Go through the following data and transcribe exactly the stretch of lines from the one holding "1271x952 pixels. At" to the one holding "You are a computer-use agent. Screen", both included.

════════════════════

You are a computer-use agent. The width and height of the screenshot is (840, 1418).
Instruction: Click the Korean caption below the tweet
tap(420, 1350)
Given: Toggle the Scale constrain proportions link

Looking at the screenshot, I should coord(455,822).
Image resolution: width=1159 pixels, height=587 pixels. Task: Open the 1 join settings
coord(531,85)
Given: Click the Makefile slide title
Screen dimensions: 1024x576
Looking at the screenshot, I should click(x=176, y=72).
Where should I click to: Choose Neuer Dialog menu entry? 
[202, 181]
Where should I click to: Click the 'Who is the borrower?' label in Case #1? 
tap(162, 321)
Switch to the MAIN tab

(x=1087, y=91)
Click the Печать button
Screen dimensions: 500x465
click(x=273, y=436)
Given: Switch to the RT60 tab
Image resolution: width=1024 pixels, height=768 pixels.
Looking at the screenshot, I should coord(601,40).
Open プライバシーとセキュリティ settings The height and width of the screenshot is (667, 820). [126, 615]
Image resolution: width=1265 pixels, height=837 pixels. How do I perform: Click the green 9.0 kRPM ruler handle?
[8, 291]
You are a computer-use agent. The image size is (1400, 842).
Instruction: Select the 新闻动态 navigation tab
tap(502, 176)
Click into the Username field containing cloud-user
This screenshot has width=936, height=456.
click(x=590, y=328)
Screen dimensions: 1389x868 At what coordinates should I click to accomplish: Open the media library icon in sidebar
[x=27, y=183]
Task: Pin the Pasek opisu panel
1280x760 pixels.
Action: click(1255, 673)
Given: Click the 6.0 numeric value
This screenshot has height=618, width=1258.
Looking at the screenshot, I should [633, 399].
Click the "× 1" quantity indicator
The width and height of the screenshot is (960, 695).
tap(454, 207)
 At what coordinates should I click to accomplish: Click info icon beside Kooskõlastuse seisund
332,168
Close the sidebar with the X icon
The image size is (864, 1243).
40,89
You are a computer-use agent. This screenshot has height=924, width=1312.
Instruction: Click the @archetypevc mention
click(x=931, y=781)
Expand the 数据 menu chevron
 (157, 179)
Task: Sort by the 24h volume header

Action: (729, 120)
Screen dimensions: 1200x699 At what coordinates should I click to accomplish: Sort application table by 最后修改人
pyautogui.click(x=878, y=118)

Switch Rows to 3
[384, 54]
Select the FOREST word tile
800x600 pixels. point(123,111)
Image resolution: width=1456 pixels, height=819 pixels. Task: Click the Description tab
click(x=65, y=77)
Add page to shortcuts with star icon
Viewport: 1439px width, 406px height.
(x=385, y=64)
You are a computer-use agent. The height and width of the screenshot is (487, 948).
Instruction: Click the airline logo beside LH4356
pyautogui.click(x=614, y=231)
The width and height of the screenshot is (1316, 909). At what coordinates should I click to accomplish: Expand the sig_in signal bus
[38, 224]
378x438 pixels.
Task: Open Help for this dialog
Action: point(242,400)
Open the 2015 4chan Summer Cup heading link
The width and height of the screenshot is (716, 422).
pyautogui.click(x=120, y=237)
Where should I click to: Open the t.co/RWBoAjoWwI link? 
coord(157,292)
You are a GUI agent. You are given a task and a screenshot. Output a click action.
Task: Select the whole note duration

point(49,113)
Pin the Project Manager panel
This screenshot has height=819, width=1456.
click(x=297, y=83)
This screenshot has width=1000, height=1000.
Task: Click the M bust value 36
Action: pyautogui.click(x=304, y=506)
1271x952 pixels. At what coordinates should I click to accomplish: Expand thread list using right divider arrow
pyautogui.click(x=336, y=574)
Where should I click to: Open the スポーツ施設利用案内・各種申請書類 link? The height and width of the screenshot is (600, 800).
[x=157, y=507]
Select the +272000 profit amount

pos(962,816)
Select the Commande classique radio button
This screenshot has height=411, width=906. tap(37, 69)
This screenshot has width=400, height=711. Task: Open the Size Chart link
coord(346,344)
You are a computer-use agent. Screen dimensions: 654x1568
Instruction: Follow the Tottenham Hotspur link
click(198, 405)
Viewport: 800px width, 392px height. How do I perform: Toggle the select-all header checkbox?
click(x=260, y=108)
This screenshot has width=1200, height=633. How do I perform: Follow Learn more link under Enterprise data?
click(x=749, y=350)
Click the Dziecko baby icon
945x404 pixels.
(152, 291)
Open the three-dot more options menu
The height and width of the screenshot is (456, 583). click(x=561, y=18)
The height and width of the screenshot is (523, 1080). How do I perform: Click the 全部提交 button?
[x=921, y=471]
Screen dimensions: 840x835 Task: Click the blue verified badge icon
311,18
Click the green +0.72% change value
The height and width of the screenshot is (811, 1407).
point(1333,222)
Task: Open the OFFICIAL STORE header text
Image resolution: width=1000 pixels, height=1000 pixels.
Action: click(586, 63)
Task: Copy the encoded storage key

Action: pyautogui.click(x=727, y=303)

════════════════════

§ **Solution to this task**:
1271x952 pixels. At what coordinates should I click to accomplish: Expand thread list using right divider arrow
pyautogui.click(x=336, y=574)
Where should I click to: Open the スポーツ施設利用案内・各種申請書類 link? The height and width of the screenshot is (600, 800).
[x=157, y=507]
Select the +272000 profit amount

pos(962,816)
Select the Commande classique radio button
This screenshot has height=411, width=906. tap(37, 69)
This screenshot has width=400, height=711. Task: Open the Size Chart link
coord(346,344)
You are a computer-use agent. Screen dimensions: 654x1568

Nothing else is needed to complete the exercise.